◆ Passage to read:
[Start of Attachment]
Australian Broadcasting Corporation

Broadcast: 13/08/2012

Reporter: Stephen Long

Fraud charges and repossessions are two outcomes of loans provided without all the usual documents required according to a former mortgage broker.

Transcript

LEIGH SALES, PRESENTER: America’s subprime mortgage scandal triggered the Global Financial Crisis and the world’s still recovering from it. What’s less known is that Australia too had its own subprime loans scam, the full extent of which is only just emerging.

Banks and other lenders abused the system of so-called low doc loans, which are designed for small business people.

They were sold by the thousands to pensioners, single mums and people on welfare and many investors are still struggling to pay the price of it. Stephen Long has the story.

FEMALE NEWSREADER (2008): Major Fraud Squad detectives raided the business premises of Mortgage Miracles at a shopping complex on Ranford Road, Canning Vale. They seized a truckload of documents and several computer hard drives. It’s understood the director of the company Kate Thompson was out of town.

STEPHEN LONG, REPORTER: In 2007, Kate Thompson was WA Mortgage Broker of the Year. Now, she’s facing fraud charges.

KATE THOMPSON, FORMER MORTGAGE BROKER: I was probably earning about $5 million a year. It was great. It was wonderful. But it was all a lie.

FEMALE NEWSREADER (2008): It’s alleged Mortgage Miracles obtained investment loans for customers by using falsely inflated earnings and assets.

STEPHEN LONG: But she wasn’t alone. And now Kate Thompson is blowing the whistle on the banks that conspired in Australia’s own subprime mortgage scandal.

KATE THOMPSON: Hook me up and hook them up to a lie detector test and let’s talk. I’ll lay my evidence on the table. Let’s talk, you know? They will fail a lie detector test measurably. They are corrupt, they are protecting each other.

STEPHEN LONG: Along with similar claims before a parliamentary inquiry last week, her evidence has the potential to rock the finance industry.

DENISE BRAILEY, CONSUMER ACTIVISIT: Through a series of emails from banks to brokers instructing the brokers how to get their deals across the line, make the deal fit. They targeted older people, carers, people on parenting allowance, aged pensions.
[End of Attachment]
◆ Provided data:
[Start of Attachment]
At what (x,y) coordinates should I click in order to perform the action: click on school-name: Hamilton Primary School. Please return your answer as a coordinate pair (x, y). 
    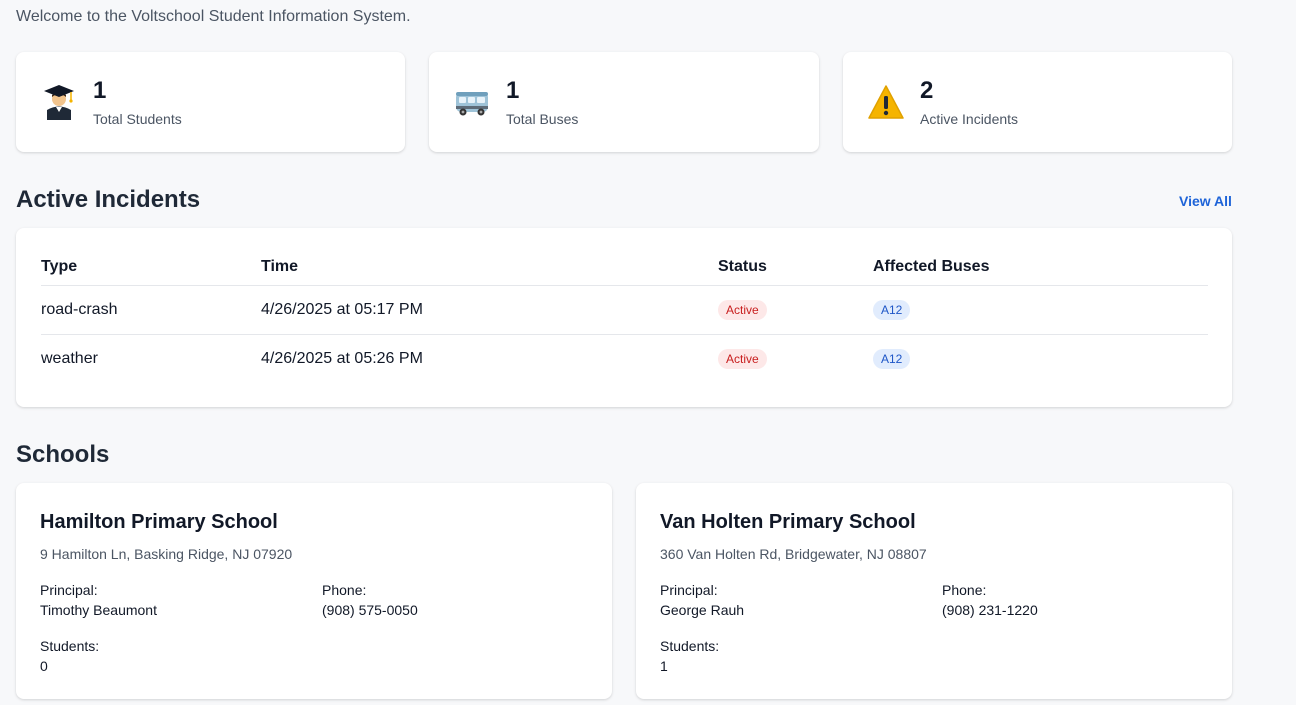
    Looking at the image, I should click on (159, 522).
[End of Attachment]
Quote the stretch of the ABC transcript on Australia's low doc loan scandal from "FEMALE NEWSREADER (2008): It’s" through "the finance industry.".

◆ Answer area:
FEMALE NEWSREADER (2008): It’s alleged Mortgage Miracles obtained investment loans for customers by using falsely inflated earnings and assets.

STEPHEN LONG: But she wasn’t alone. And now Kate Thompson is blowing the whistle on the banks that conspired in Australia’s own subprime mortgage scandal.

KATE THOMPSON: Hook me up and hook them up to a lie detector test and let’s talk. I’ll lay my evidence on the table. Let’s talk, you know? They will fail a lie detector test measurably. They are corrupt, they are protecting each other.

STEPHEN LONG: Along with similar claims before a parliamentary inquiry last week, her evidence has the potential to rock the finance industry.